Die Dorfkirche Hohenkirchen ist ein evangelisch-lutherisches Kirchengebäude in Hohenkirchen, einer Gemeinde im Landkreis Nordwestmecklenburg (Mecklenburg-Vorpommern). Sie gehört zur Kirchengemeinde Proseken-Hohenkirchen in der Propstei Wismar des Kirchenkreises Mecklenburg in der Nordkirche.

Geschichte und Architektur[Bearbeiten | Quelltext bearbeiten]

Kirche mit Eingangstor

Der landschaftsbeherrschenden Position der Dorfkirche auf der Höhe eines Moränenzuges verdankt der Ort seinen Namen. Er ist während der frühen Besiedlung des Küstenstreifens zwischen der Wismarer Bucht und der Wohlenberger Wiek wohl bereits um 1200 gegründet worden.

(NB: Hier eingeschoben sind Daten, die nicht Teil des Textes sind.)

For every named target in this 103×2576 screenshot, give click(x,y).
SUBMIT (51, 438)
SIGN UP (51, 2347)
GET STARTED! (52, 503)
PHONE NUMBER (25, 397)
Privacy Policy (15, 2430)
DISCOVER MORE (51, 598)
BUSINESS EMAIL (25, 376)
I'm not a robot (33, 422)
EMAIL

Die Kirche wurde um 1230 im Ratzeburger Zehntregister erwähnt und gehörte im Mittelalter zum Bistum Ratzeburg. Als diese Kirche auf Geheiß des Bischofs von Ratzeburg gebaut wurde, kam der Name Honkerken auf und wurde 1260 urkundlich erwähnt.[1] Schon 1308 haben die von Quitzow auf Voigtshagen Besitz in Hohenkirchen, doch das Kirchenpatronat übernimmt an Stelle des Bischofs der Landesherr. Im Kirchenvisitationsprotokoll von 1647 wurde noch der Herzog als Patron der Kirche bezeichnet, doch schon 1653 hatte er es an den Landrat Daniel von Plessen auf Hoikendorf abgetreten.

Die heutige Kirche ist ein Nachfolgebau aus der Mitte des 15. Jahrhunderts.

Das Äußere[Bearbeiten | Quelltext bearbeiten]

Südostansicht

Der äußerlich nicht in Chor und Schiff untergliederte Backsteinbau ist mit vier Jochen kreuzgewölbt. Es wird von einem polygonalen 5/8-Chor abgeschlossen. Während im östlichen Bereich die Strebepfeiler sichtbar sind, wurden sie bei den westlichen drei Jochen nach innen gezogen und ermöglichen so die Anlage von jeweils drei, zum Schiff hin offenen Seitenkapellen. Ihre Außenwände sind bis auf die Fenster völlig glatt. Die spitzgotischen bis unter die Traufe gehenden Fenster sind zumeist dreiteilig gegliedert.

Der wehrhaft wirkende Westturm mit quadratischem Grundriss ist als jüngster Bauteil erst um 1500 errichtet worden. Er besitzt an der Westseite ein mehrfach abgestuftes spitzbogiges Portal mit zwei Rundblenden darüber. Sein Abschluss durch ein Walmdach ist barock. Der Turm ist auch über eine enge Wendeltreppe besteigbar. Aus den in Traufhöhe unvermittelt endenden Blenden und aus der unregelmäßigen Mauerkrone im Turm lässt sich schließen, dass der Turm ursprünglich noch höher werden sollte.

In dieser Zeit entstand auch der zweigeschossige Anbau mit einem Fachwerkobergeschoss vor dem Südportal. Mit Ausnahme dieser Vorhalle sind alle Raumteile, auch die an der Nordseite angefügte Sakristei und der voll zum Schiff hin geöffnete Turmraum, kreuzrippengewölbt. Durch die seitlichen Kapellen wirkt das Innere der Kirche licht und weit.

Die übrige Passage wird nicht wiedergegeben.